From: Richard Erlacher <richard_at_idcomm.com>
Date: Wed Jul 5 19:01:45 2000

Modern design strategy, (developed as a result of much experience like
yours) demands that all the circuitry in an FPGA be synchronous, i.e. driven
by the same (not derived or gated) clock. Having been raised on individual
components, I find this restrictive, but that's because of my age, not my
wisdom. In reality, once an FPGA is on the table you have to use techniques
that will be likely to yield the lowest-risk result. You can't poke around
with a 'scope, so you have to rely on a simulator.
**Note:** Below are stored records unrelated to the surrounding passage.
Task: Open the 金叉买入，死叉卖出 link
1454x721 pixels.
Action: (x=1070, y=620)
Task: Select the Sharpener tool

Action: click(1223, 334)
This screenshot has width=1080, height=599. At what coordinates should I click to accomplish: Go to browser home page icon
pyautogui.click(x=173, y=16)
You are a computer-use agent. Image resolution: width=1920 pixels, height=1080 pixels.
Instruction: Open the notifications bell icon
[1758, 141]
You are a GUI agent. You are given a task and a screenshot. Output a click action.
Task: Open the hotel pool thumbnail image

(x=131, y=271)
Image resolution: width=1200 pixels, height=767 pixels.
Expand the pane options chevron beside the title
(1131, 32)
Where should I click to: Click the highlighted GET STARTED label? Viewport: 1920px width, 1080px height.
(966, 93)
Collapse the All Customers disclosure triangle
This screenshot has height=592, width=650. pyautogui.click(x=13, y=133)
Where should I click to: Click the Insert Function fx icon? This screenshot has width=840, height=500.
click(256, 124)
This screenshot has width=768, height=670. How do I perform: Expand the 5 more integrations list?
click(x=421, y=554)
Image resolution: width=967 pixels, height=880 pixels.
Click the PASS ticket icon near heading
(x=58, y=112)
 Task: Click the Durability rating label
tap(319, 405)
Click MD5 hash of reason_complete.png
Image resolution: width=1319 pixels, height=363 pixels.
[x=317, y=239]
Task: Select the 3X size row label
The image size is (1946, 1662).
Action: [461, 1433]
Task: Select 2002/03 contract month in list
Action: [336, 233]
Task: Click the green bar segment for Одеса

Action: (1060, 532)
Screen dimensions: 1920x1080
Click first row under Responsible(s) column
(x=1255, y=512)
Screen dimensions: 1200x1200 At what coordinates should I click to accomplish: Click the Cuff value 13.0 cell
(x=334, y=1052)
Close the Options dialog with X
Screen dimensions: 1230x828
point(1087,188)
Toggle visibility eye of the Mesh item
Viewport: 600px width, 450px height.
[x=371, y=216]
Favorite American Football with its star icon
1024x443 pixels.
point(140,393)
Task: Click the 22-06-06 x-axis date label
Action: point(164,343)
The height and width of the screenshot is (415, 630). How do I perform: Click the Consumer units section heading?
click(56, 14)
It's a pain!

A lot depends on the flop-flop types you use in an FPGA, Tony, and there are
more types availablel today than there were ten years back. These CPLD's
have quite a variety as well, but the task is one that requires only one
clock for the "main" task, i.e. SIPO/PISO from/to the RAM. Synchronization
with the parallel port is driven from the PC, so its interface has to be
dual-rank registered, but I doubt there's need for gating the clock. That
is, as you say, an iffy practice justified only by a pipeline register to
resync the output of that circuit segment.

I've concluded that a 44-pin CPLD, though it might hold sufficient resources
to effect some FDC functions, won't have enough ins and outs to accomodate a
large SRAM. We're looking at 30 pins here just for the SRAM and half that
number +1 would be needed with a DRAM. That might still not be enough . . .

I've made a couple more remarks below, if you're interested.


----- Original Message -----
From: Tony Duell <ard_at_p850ug1.demon.co.uk>
To: <classiccmp_at_classiccmp.org>
Sent: Wednesday, July 05, 2000 5:18 PM
Subject: Re: Tim's own version of the Catweasel/Compaticard/whatever

> The frequency (IMHO) is irrelevent. I've seen FPGA-based designs where
> the maximum clock frequency on the board was 32kHz. The reason is that a
> narrow glitch, a small faction of the clock, will still trigger a
> flip-flop in the FPGA if it appears on the clock input [1]. It may well
> flip the write-data flip-flop in a floppy drive. Or provide just enough
> of a write pulse to the SRAM to cause you problems later.
> [1] Yes, it is a bad idea to gate clock signals to FPGA flip-flops for
> _exactly_ that reason. Clock enable inputs are provided for a reason :-).
Flipflops with enables solve that problem to large extent.
> > so slow it won't make a lot of difference for speed reasons. Moreover,
> > we're talking CPLD, *NOT* FPGA. Routing delays in a sizeable FPGA will
> > huge effect on system performance, while those in a relatively small
> > like this one are negligible. A CPLD is like a large PAL, AOI-gate-like
The reason this will likely work is because the whole process is
synchronous. It lends itself to glitch-free operation in a CPLD, because
the CPLD is basically a large PAL. Think of the XC9572 as half-a dozen
26CV12's with both pin and register feedback and product-term sharing.
What might make this thing workable for everybody would be developing a
schematic with fairly straighforward and well defined constructs, as one
might find in a databook, and a conversion, component by component to the
CPLD. Unfortunately , the XILINX software only supports the small CPLD's
with a library of primitives and no MSI's.